===== DATA FOR ANALYSIS =====

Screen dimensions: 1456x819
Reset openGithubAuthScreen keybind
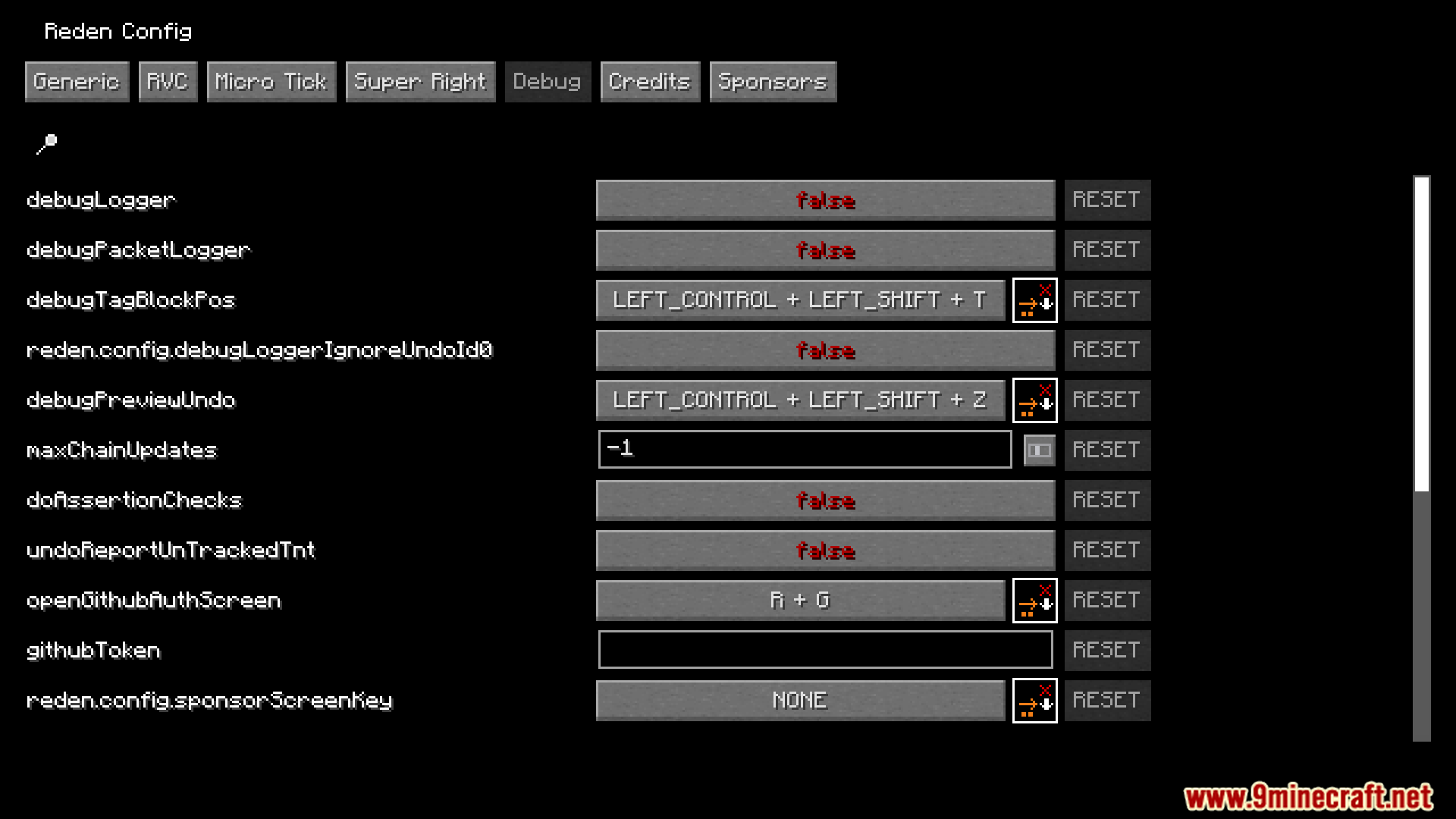click(x=1106, y=599)
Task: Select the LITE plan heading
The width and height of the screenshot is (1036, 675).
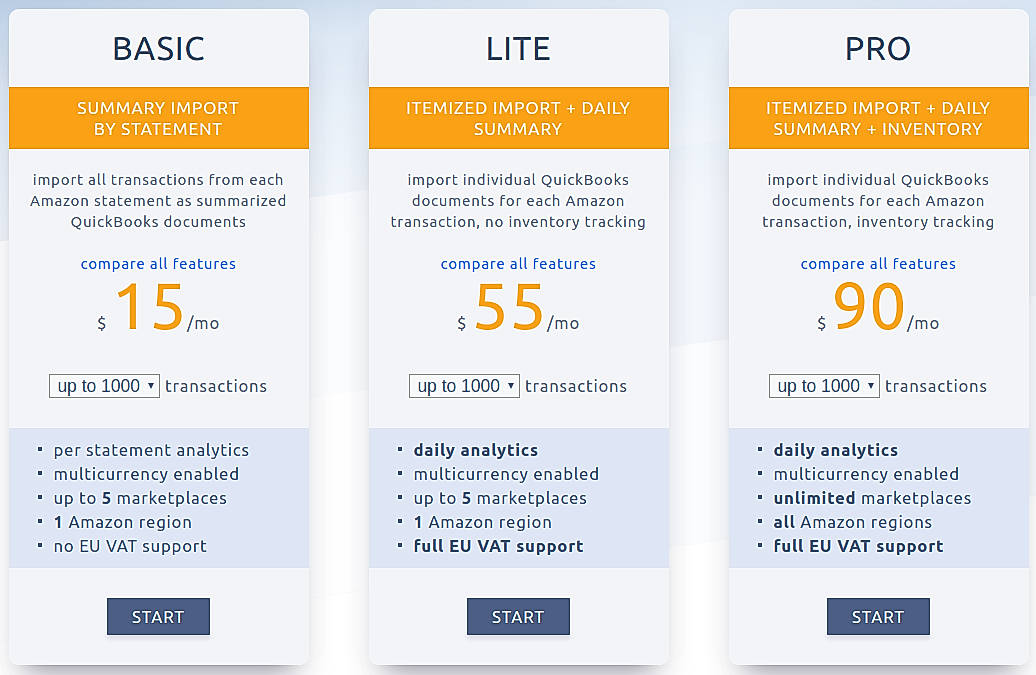Action: click(518, 48)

=====

YOUR TASK – Print all the lines above exactly as they are, but without the pictures.

OUTPUT BELOW –
Screen dimensions: 1456x819
Reset openGithubAuthScreen keybind
click(x=1106, y=599)
Task: Select the LITE plan heading
The width and height of the screenshot is (1036, 675).
Action: click(518, 48)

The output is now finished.